Isaiah “King” Bembry, left, was a key player for the Stephenson junior varsity football team while his cousins Adrian Lane and Justin Birdsong and his brother Deonta shined on the varsity team.

They see each other often now at Stephenson High School—in the hallways or classrooms, the football field and track field. Some of the teachers and coaches who taught Demeche and Gerin Bembry are now teaching and coaching the Bembry cousins. One of those coaches includes boys’ track and field head coach and assistant football coach Donnie Sellers. Sellers said the Bembry family has been longtime members of the Stephenson Jaguar family.

“Their grandfather has been a supporter since the program first began,” Sellers said. “They’ve been a Stephenson supporter even coming out of the recreation area, out of the parks. They’re all Jaguars, they love it and they’re just supportive, like always.”

Just as their father and uncle, the Bembry cousins excel in athletics and academics, Sellers said. They all have a grade point average above 3.0, and were big contributors on the football team.

Birdsong, a junior defensive back, finished fifth overall on the Jaguars defense with 80 total tackles and had seven pass breakups in the 2016 season. Deonta, who is also a junior and play defensive back, had 28 tackles and one fumble recovery. Lane, a junior defensive lineman, had 10 tackles, a sack and three quarterback hits.

Isaiah also played well defensively for the junior varsity team.


Although coaching the second generation of Bembrys makes him feel old, Sellers said it’s been a fun ride so far.

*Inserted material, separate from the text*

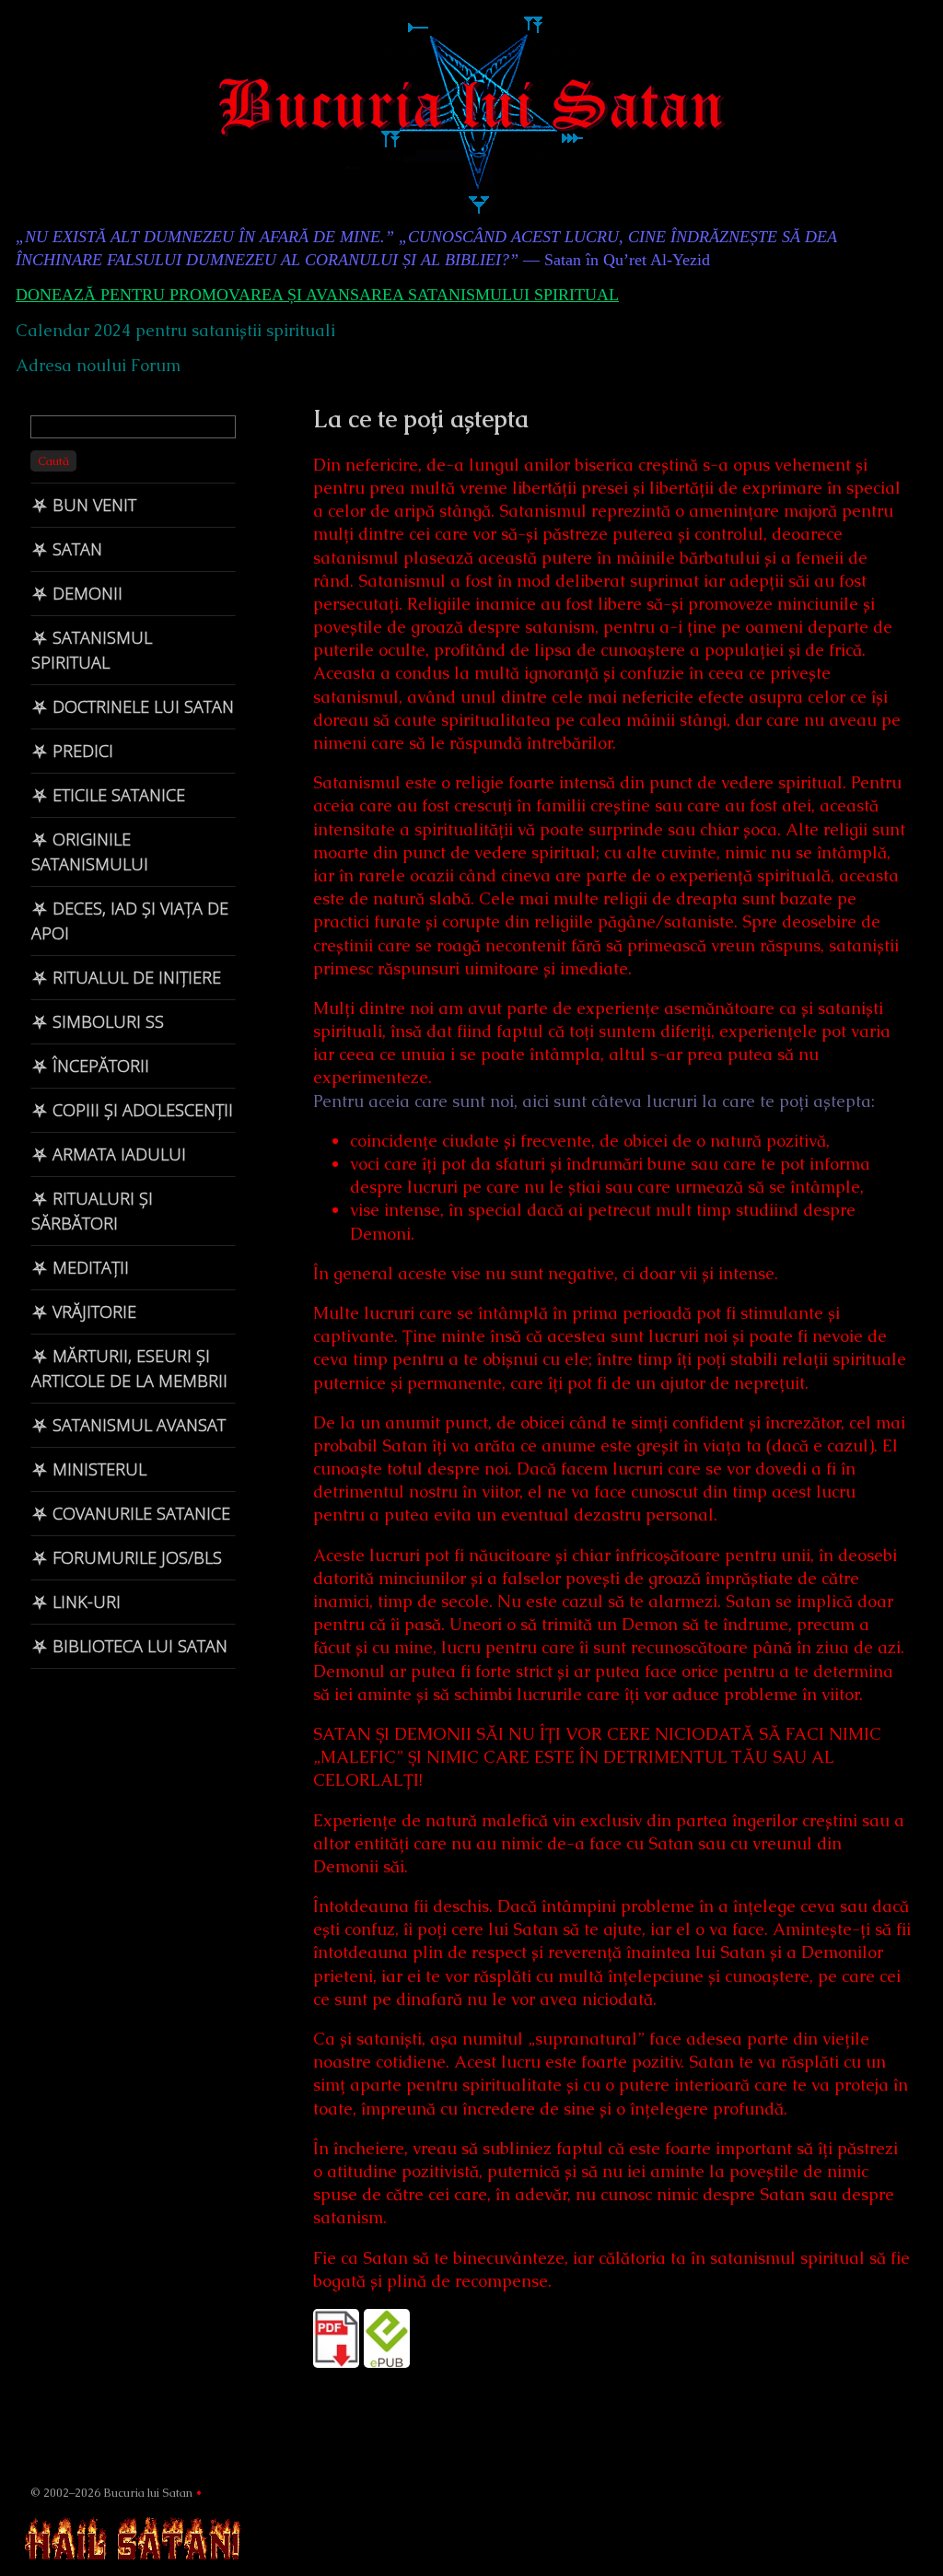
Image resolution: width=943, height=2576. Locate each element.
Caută (53, 461)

“One of the good things to know is that the family is really loyal, they’re committed to the community, they support us here and you couldn’t ask for anything better than that,” he said. “They’re Stephenson born, Stephenson bred, Stephenson for life.”

The boys said they don’t feel any pressure living up to their father’s and uncle’s legacy, but they do try to live up to the high expectations.

“Most of our teachers and most of our coaches talk about it and they expect a lot out of us but they don’t pressure us that much,” Lane said.

They all hope to follow each other to the same college if they receive offers from the same school.

“That’ll be a blessing,” Isaiah said.

“It’ll be weird if we’re all at different schools and all of our parents are driving everywhere to come see us play,” Lane said.

Whatever the future holds for the Bembry cousins, they all know that their family will be there to support them.

“Family will always be there for you no matter what,” Deonta said. “No matter what [we] go through family will be there for [us].”